### TASK DESCRIPTION
Search each line below for "Komisi", then return the lines where it appears.

Collected data entries:
========
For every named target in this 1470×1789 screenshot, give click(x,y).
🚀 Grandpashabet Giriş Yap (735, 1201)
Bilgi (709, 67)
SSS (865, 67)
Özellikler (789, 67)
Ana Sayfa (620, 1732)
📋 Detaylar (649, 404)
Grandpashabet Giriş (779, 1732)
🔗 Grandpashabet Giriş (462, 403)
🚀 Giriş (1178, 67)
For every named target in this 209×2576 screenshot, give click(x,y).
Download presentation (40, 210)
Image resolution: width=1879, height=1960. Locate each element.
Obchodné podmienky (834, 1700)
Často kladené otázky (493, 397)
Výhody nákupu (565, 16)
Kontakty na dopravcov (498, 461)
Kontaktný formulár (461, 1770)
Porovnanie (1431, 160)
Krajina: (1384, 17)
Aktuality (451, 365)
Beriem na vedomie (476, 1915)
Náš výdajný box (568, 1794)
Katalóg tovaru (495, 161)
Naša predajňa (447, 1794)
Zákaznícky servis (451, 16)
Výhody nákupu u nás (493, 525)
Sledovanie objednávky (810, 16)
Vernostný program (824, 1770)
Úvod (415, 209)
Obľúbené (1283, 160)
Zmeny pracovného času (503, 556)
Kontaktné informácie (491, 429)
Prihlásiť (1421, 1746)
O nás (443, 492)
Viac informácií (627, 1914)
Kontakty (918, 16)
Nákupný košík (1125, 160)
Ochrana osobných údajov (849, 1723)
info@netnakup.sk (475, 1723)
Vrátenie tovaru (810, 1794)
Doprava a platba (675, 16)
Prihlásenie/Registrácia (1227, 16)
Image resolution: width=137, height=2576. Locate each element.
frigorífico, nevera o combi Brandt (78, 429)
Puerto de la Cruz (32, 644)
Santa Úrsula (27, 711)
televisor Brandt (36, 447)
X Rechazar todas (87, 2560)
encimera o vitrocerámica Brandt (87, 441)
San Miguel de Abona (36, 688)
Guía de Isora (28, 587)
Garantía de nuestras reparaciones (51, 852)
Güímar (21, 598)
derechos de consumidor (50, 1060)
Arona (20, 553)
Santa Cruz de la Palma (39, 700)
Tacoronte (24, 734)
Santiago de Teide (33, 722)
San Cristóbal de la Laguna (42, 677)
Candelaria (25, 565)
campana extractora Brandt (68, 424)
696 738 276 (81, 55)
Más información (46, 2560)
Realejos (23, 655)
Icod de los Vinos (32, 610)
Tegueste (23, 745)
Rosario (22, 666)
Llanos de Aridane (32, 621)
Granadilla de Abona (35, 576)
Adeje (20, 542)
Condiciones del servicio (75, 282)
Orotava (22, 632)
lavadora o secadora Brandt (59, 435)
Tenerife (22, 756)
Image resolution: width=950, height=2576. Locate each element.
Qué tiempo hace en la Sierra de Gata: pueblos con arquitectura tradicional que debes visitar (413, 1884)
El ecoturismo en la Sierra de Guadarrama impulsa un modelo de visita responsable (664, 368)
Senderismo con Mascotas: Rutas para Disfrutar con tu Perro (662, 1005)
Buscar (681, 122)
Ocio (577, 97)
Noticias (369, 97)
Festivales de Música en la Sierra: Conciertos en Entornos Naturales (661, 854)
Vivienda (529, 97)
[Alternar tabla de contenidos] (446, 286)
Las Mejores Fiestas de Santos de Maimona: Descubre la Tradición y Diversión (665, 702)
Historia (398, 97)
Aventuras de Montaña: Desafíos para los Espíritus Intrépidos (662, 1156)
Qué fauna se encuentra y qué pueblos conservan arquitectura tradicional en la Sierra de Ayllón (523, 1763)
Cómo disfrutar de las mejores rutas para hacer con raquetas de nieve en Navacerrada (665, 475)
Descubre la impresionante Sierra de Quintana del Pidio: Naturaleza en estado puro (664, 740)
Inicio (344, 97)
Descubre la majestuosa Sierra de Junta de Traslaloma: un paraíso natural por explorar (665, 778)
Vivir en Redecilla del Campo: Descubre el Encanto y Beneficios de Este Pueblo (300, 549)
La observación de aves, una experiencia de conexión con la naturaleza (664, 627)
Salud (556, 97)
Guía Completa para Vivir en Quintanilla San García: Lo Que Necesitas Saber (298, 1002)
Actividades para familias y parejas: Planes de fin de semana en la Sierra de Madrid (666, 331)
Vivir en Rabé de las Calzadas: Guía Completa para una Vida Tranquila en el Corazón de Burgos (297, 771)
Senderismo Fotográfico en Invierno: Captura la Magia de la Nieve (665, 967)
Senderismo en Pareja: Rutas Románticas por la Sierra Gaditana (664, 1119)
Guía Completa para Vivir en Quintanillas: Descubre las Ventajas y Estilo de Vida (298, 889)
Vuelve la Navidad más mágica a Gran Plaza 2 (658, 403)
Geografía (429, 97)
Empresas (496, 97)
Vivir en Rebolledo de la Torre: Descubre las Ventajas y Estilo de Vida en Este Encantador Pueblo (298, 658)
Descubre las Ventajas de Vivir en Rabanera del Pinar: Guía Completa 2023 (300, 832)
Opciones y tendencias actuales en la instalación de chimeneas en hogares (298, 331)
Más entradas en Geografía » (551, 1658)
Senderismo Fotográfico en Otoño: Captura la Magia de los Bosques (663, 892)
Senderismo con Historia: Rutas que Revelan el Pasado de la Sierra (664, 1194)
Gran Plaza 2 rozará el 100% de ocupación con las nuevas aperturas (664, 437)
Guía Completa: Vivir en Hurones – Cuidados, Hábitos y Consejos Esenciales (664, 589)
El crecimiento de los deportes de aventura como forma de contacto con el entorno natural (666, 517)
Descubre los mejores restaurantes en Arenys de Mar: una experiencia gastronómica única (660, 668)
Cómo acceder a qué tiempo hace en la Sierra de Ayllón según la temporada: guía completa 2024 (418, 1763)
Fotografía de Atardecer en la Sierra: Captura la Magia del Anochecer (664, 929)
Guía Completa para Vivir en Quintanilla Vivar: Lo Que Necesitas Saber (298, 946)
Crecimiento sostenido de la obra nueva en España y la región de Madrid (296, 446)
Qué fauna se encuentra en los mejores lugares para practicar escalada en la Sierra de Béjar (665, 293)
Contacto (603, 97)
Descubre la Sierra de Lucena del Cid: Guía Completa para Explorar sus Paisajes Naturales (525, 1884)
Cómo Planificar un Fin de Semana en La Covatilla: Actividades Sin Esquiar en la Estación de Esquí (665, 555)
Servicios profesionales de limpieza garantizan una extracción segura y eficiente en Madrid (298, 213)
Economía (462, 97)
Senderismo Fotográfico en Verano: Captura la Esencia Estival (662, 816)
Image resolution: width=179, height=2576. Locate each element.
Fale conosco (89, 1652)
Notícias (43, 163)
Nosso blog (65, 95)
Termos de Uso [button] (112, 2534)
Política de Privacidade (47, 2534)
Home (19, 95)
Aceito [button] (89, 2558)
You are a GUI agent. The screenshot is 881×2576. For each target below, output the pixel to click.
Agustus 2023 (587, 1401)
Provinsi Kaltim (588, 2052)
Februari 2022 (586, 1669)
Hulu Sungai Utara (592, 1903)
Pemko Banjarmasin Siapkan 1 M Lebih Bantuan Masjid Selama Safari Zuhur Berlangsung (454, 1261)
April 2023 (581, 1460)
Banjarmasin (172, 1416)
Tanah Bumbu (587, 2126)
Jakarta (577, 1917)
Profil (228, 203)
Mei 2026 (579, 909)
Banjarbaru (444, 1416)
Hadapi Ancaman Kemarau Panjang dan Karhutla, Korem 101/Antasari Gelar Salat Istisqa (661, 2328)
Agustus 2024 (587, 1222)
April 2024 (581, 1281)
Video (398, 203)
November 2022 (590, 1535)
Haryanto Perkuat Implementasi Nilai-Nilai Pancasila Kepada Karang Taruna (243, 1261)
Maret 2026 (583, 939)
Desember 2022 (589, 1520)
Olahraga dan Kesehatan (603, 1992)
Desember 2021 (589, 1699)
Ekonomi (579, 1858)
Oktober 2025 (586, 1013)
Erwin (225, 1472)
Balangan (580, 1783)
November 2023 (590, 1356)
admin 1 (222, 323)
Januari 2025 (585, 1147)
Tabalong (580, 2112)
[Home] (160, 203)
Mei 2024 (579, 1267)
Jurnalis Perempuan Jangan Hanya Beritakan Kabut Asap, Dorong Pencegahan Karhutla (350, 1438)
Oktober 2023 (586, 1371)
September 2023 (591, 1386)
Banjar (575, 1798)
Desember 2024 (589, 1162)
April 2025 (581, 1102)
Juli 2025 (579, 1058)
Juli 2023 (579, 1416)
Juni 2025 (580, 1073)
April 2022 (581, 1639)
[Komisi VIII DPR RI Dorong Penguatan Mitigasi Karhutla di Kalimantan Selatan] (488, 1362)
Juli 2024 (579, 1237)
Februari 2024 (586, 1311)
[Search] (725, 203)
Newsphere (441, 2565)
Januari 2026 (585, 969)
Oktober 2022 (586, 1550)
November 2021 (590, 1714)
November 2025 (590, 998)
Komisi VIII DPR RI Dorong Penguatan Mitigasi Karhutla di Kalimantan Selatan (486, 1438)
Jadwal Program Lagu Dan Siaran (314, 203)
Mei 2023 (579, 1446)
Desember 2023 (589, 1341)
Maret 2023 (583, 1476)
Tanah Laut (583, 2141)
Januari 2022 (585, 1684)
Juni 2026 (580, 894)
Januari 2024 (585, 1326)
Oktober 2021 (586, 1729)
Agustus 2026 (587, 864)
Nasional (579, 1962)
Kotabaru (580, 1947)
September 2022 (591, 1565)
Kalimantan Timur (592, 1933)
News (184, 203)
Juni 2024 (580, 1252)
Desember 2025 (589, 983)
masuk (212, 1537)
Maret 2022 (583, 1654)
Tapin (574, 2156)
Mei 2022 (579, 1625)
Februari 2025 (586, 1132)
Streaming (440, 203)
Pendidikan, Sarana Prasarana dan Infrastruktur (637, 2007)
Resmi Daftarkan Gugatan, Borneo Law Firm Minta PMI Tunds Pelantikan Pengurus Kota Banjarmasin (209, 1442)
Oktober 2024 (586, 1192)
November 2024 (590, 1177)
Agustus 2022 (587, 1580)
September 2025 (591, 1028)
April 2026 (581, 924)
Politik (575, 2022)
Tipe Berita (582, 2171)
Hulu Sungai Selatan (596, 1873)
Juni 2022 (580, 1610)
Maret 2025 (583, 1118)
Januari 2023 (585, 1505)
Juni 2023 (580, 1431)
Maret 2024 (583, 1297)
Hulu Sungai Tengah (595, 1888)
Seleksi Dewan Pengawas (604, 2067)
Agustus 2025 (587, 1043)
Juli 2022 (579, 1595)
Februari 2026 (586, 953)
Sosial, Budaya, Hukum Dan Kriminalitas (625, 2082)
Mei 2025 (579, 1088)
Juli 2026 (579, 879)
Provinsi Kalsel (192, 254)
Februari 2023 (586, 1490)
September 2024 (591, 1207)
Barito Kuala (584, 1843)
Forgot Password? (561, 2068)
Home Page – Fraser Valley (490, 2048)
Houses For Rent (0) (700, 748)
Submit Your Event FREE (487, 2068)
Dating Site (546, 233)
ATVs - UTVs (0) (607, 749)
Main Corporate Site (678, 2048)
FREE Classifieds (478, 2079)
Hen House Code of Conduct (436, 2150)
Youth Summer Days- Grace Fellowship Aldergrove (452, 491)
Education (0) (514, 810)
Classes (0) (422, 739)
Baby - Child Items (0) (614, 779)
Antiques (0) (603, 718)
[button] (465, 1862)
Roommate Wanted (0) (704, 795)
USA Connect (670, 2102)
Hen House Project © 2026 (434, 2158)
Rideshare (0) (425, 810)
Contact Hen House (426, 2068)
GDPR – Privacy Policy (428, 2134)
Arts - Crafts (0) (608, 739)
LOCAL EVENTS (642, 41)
========
### OUTPUT BELOW
[Komisi VIII DPR RI Dorong Penguatan Mitigasi Karhutla di Kalimantan Selatan] (488, 1362)
Komisi VIII DPR RI Dorong Penguatan Mitigasi Karhutla di Kalimantan Selatan (486, 1438)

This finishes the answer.